The representatives previously spearheaded the effort to create the Reconnect program in 2019 to provide scholarships to adult learners who return to school to earn their first associate degree or skilled trades certification. The plan would expand eligibility to more individuals and make grants available for short-term career training programs.
“Michiganders who return to school as adults have unique needs and prior life experiences that should be acknowledged by their institutions,” said Frederick (R-Owosso), who himself was an adult learner and first-generation college graduate. “The goal is to allow people to receive an employment-relevant credential with minimal or no debt, so they can successfully advance their careers.”

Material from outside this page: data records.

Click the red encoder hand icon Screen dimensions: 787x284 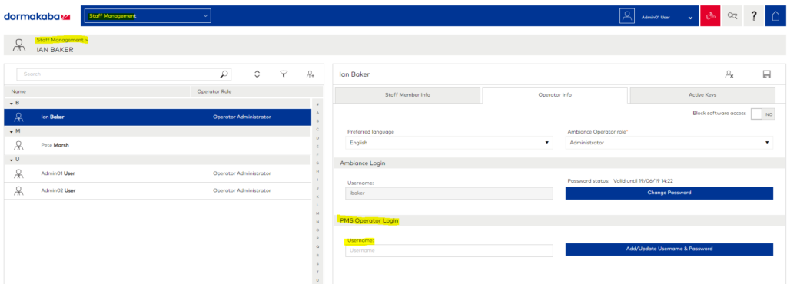[x=709, y=16]
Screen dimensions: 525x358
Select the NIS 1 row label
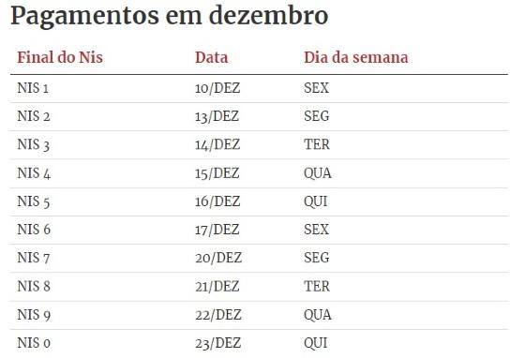tap(33, 88)
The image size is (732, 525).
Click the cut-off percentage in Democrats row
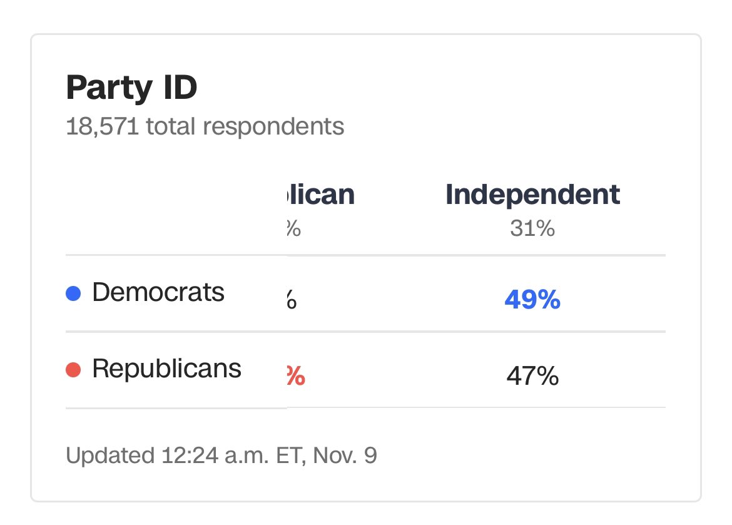pyautogui.click(x=292, y=299)
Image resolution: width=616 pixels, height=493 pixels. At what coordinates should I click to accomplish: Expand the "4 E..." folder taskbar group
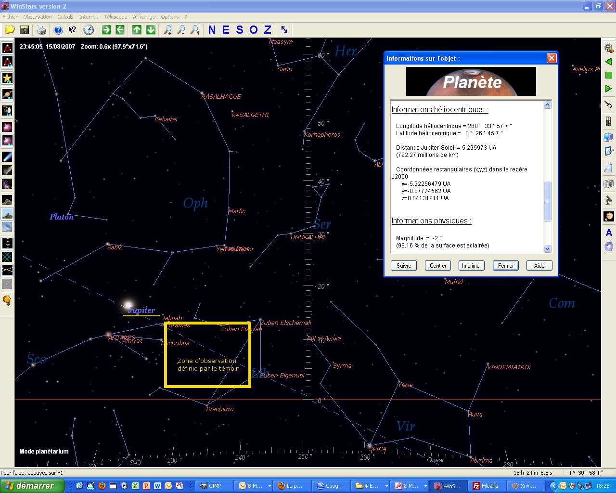[x=386, y=486]
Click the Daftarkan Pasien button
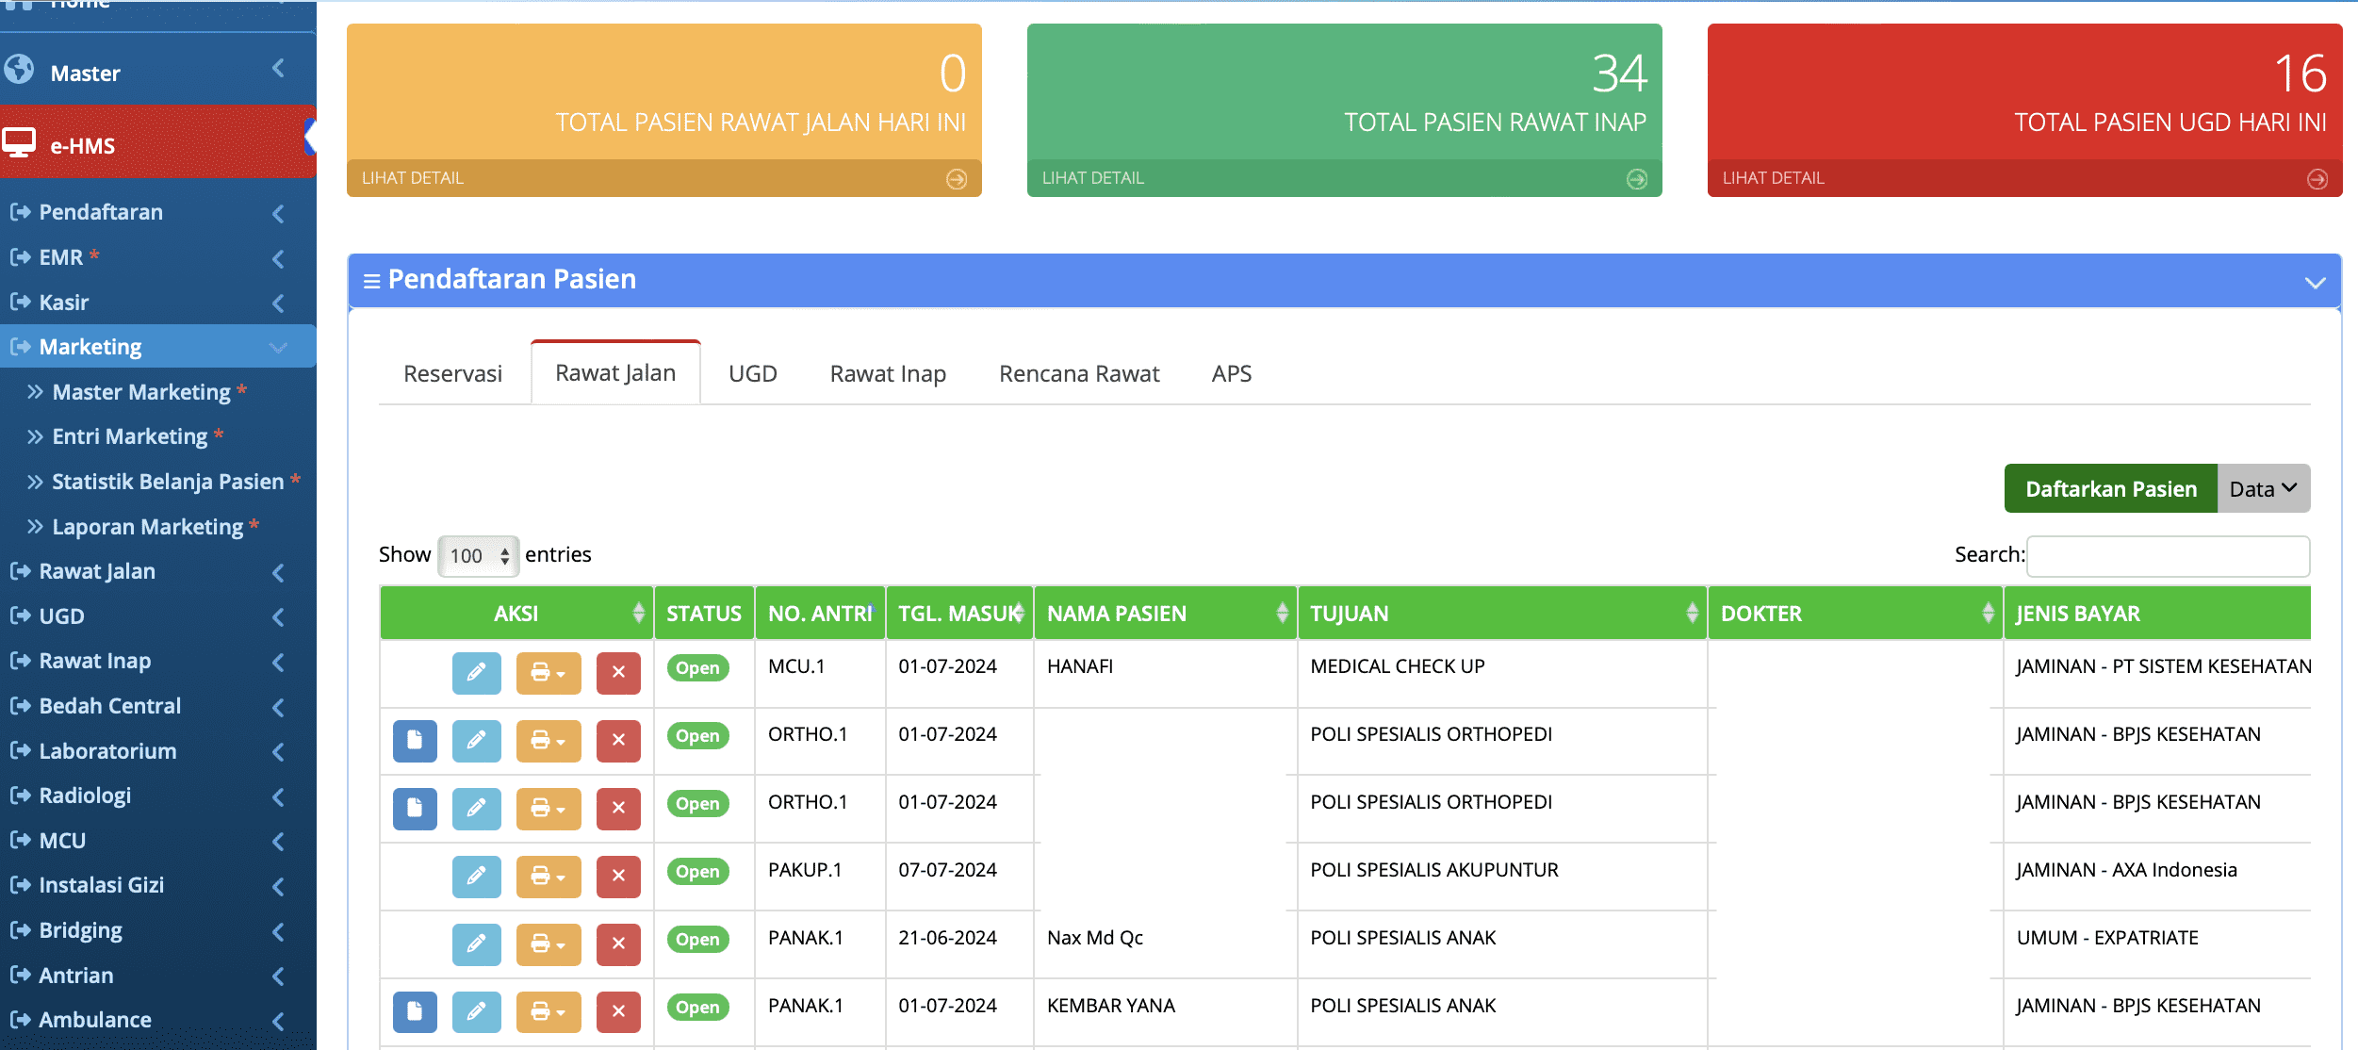2358x1050 pixels. coord(2110,488)
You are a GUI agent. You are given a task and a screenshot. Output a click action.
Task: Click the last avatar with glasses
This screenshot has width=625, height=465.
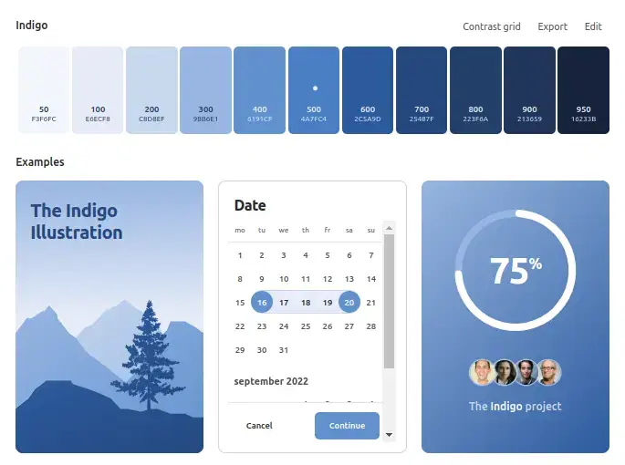point(548,372)
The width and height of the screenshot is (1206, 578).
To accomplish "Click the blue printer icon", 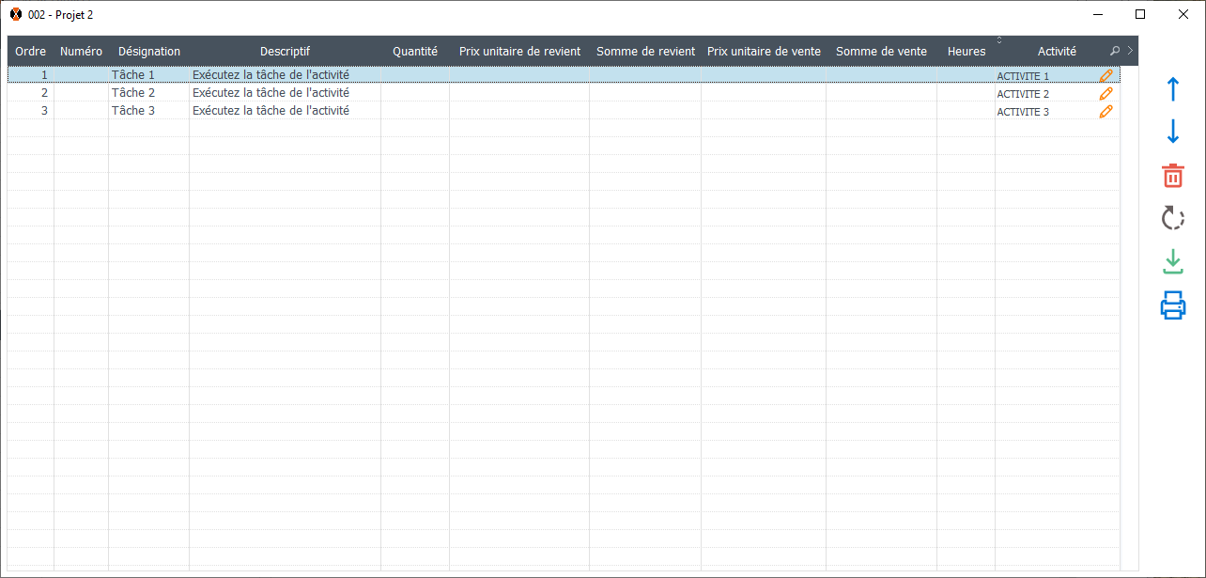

Previously open to adult learners 25 and older, House Bills 6129-30 temporarily expand the opportunity to people ages 21 to 24 to account for learning disruptions caused by the pandemic.
The bills also ensure community colleges participating in the program make the best use of participants’ prior life experience when granting credit and acceleration opportunities.
Under the plan, colleges with Michigan Reconnect students must adopt nationally recognized best practices for the adult learner population, including by offering competency-based courses and programs, awarding credit for prior learning, providing work-based learning opportunities, making holistic student support services available and offering stackable industry-recognized micro credentials within programs.
Community colleges would also be incentivized to accept and award credit for college-level credit examinations, such as the College-Level Examination Program (CLEP) and DSST Credit-by-Exam Program, allowing students to pursue maximum acceleration options through their programs.
The Reconnect short-term training grants created under this plan would also allow adult learners new opportunities to participate in high quality career training programs. These programs, ranging in length from eight to 15 weeks, would allow people to attain industry-recognized credentials that are stackable, portable and shown to increase earnings by no less than 20 percent after completion.
“I’m extremely proud of the difference the MI Reconnect program has made in the lives of so many Michiganders, and I’m excited to build on its success,” said Anthony (D-Lansing). “Expanding the age limitations and taking steps to make education more accessible will help us meet the needs of learners who might have otherwise fell through the cracks as a result of the pandemic.”
Frederick, who chairs the House’s budget subcommittee on community colleges and higher education, dedicated $155 million in federal COVID relief funding for the expansion of Reconnect in the House’s budget proposal for the fiscal year that begins Oct. 1.
House Bills 6129-30 will be referred to the House Appropriations Committee for consideration.